A sequel, titled Mirmo de Pon! New (ミルモでポン！にゅ～, Mirumo de Pon! Nyu), started in Ciao on March 3, 2026; it finished on July 3 of the same year, and it was announced that it would receive a "second season". A side story is set to be published on September 3.

===Anime===
A 172-episode anime television series adaptation, titled Mirmo! Zibang and known in Japan as Wagamama Fairy: Mirumo de Pon! (わがまま☆フェアリー ミルモでポン!, Wagamama Fearī Mirumo de Pon!), was broadcast on TV Tokyo from April 6, 2002, to September 27, 2005.

In North America, the series was licensed by ShoPro Entertainment. The company would eventually merge with Viz Communications to form Viz Media, and the series would be marketed as available for broadcasters.

===Video games===
Seven Mirmo video games were published by Konami between 2002 and 2005.

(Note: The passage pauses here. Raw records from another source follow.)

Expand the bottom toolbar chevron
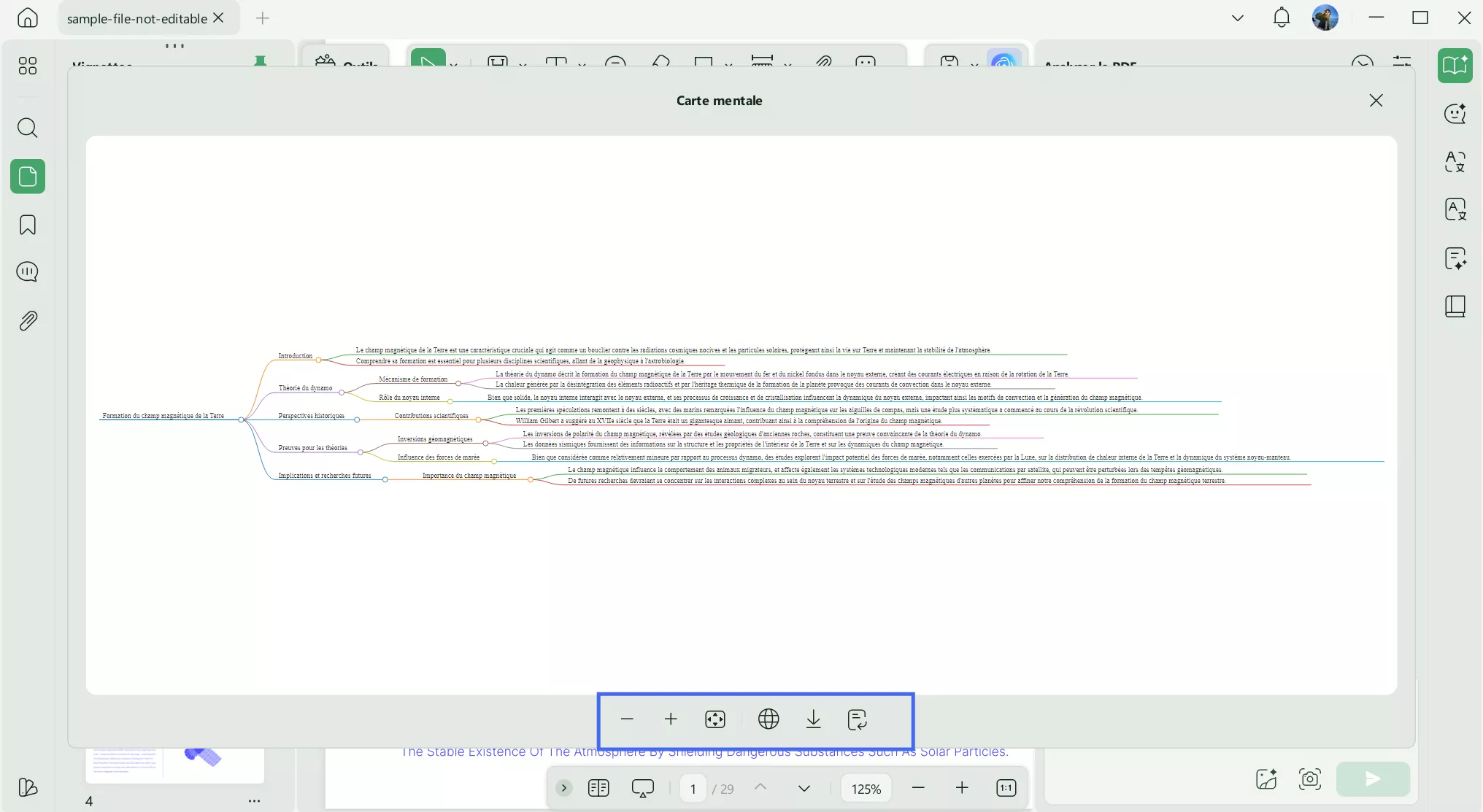The image size is (1483, 812). click(x=563, y=788)

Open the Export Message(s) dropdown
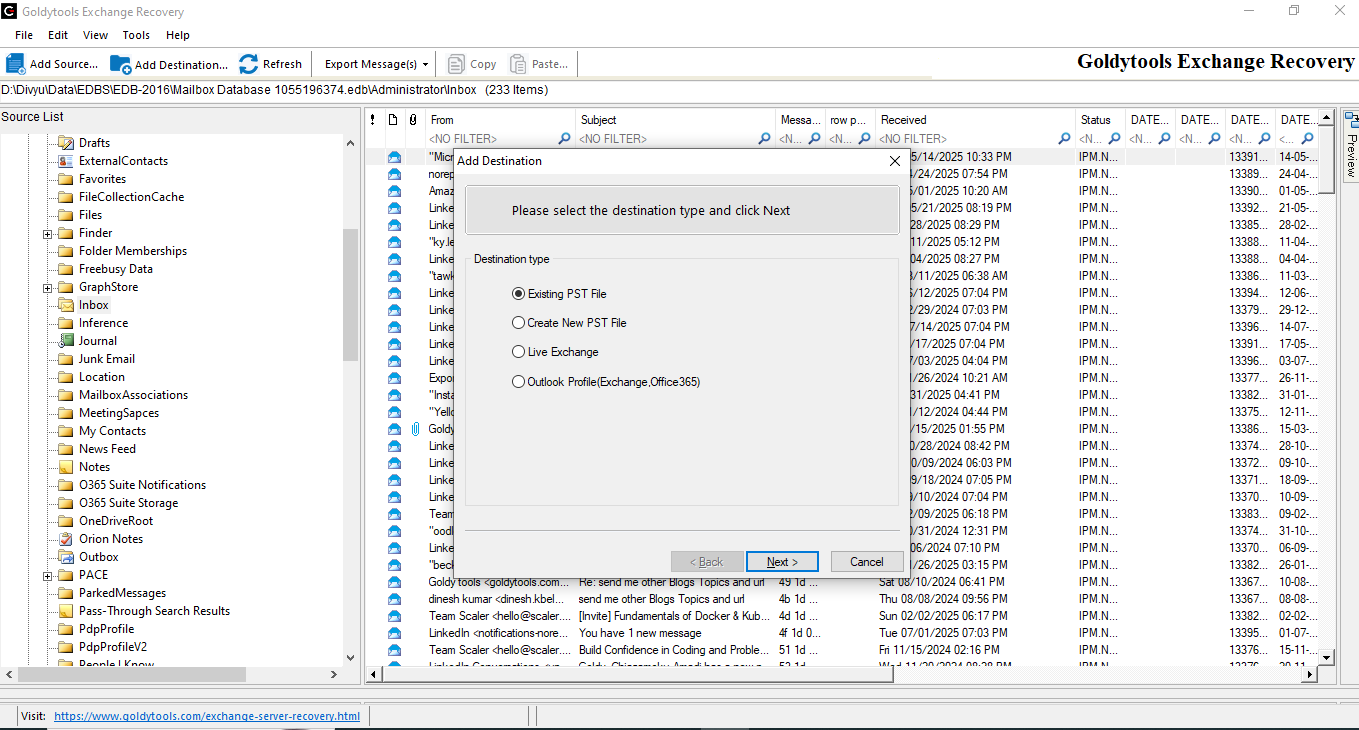pyautogui.click(x=377, y=64)
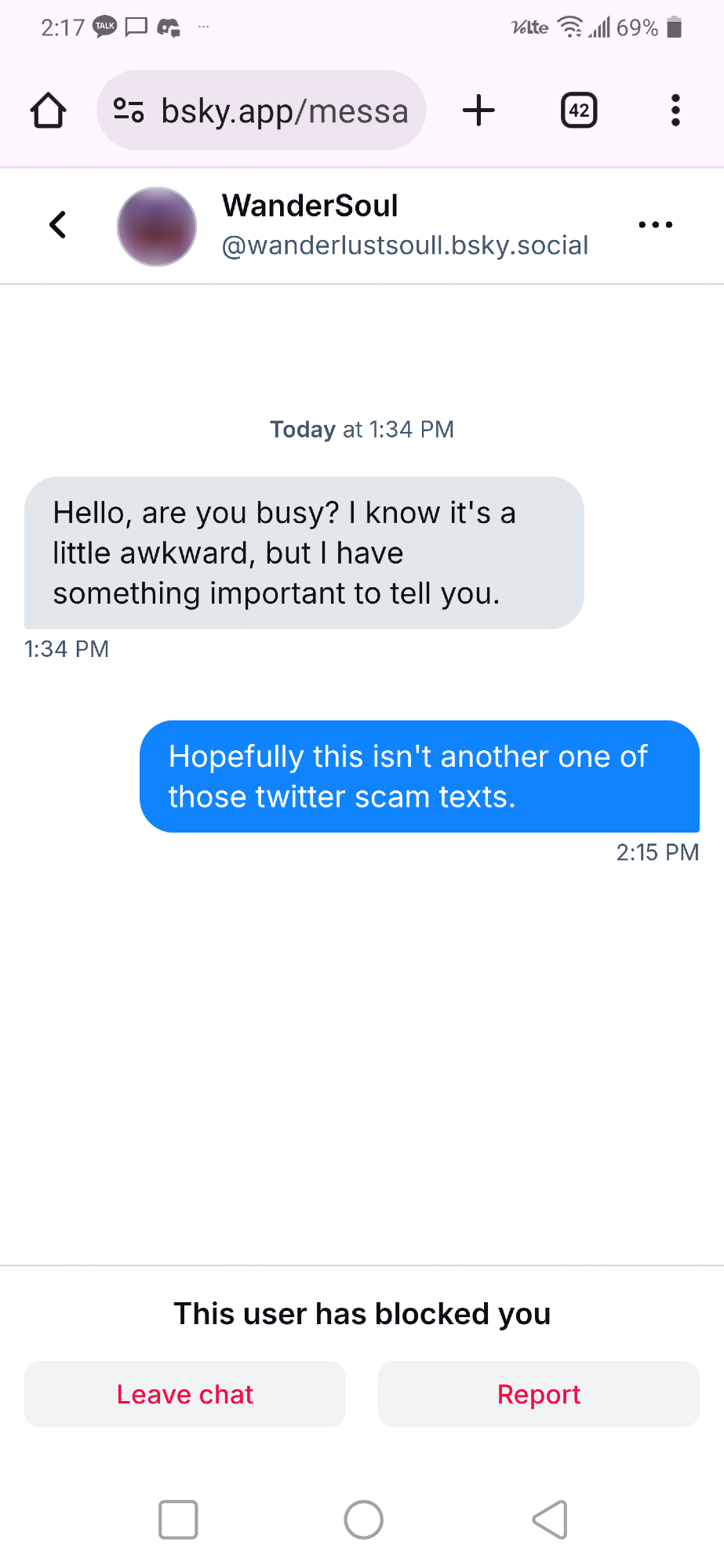
Task: Open @wanderlustsoull.bsky.social handle
Action: click(x=405, y=245)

- Wagamama Fairy Mirmo de Pon! – Kogane Maracas no Densetsu (December 19 2002, Game Boy Advance)
- Wagamama Fairy Mirmo de Pon! – Mirmo no Mahō Gakkō Monogatari (March 20, 2003, PlayStation)
- Wagamama Fairy Mirmo de Pon! – Taisen ma Hōda ma (September 11, 2003, Game Boy Advance)
- Wagamama Fairy Mirmo de Pon! – 8-Ri no Toki no Yōsei (December 11, 2003, Game Boy Advance)
- Wagamama Fairy Mirmo de Pon! – Yume no Kakera (July 15, 2004, Game Boy Advance)
- Wagamama Fairy Mirmo de Pon! – Nazo no Kagi to Shinjitsu no Tobira (December 16, 2004, Game Boy Advance)
- Wagamama Fairy Mirmo de Pon! – Dokidoki Memorial Panic (September 8, 2005, Game Boy Advance)

==Reception==

By June 2023, the manga had over 3 million copies in circulation. It won the 2003 Kodansha Manga Award and the 2004 Shogakukan Manga Award in children's manga category. The anime series received TV Tokyo's award for top-rated new program in 2003.